**Goal of the exercise**.
In the listing below, select every line that contains the word "left" and copy each one.

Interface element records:
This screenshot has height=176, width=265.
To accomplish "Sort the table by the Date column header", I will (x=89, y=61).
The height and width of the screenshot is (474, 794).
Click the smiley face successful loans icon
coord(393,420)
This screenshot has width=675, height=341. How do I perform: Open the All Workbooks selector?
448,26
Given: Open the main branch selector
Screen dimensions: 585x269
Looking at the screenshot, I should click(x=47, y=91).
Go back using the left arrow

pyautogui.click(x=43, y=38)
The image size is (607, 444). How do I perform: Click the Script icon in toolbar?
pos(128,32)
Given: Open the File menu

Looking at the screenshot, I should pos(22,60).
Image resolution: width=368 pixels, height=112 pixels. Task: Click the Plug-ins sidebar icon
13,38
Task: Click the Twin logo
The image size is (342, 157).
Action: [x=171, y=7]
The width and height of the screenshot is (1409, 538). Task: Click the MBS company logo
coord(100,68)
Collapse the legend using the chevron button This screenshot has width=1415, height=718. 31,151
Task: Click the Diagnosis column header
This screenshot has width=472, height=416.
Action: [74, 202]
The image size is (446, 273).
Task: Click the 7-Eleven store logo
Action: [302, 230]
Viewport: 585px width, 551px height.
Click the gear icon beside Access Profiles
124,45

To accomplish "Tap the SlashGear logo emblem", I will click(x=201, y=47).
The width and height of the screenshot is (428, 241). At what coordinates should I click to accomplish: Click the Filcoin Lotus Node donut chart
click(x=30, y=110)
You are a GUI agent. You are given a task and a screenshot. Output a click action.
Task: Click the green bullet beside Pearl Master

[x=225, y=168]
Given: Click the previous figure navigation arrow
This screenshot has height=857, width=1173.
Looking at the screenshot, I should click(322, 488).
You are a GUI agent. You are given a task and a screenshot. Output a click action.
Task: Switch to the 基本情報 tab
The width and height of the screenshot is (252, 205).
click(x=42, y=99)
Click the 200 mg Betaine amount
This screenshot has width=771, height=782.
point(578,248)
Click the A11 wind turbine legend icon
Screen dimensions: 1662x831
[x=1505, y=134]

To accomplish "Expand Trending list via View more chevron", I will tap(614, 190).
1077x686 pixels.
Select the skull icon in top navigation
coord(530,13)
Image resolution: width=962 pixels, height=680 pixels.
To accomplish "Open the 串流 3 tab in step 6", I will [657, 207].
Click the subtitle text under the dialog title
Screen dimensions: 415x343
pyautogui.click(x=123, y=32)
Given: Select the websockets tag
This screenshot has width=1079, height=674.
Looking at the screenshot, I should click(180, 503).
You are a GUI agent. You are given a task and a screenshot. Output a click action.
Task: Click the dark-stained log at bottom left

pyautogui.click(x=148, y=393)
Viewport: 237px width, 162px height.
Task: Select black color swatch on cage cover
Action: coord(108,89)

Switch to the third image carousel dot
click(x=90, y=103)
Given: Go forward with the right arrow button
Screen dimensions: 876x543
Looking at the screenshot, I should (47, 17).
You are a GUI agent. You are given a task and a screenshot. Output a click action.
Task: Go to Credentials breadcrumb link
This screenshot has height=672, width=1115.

**Solution to this task**.
Go back using the left arrow
Task: Click the dark-stained log at bottom left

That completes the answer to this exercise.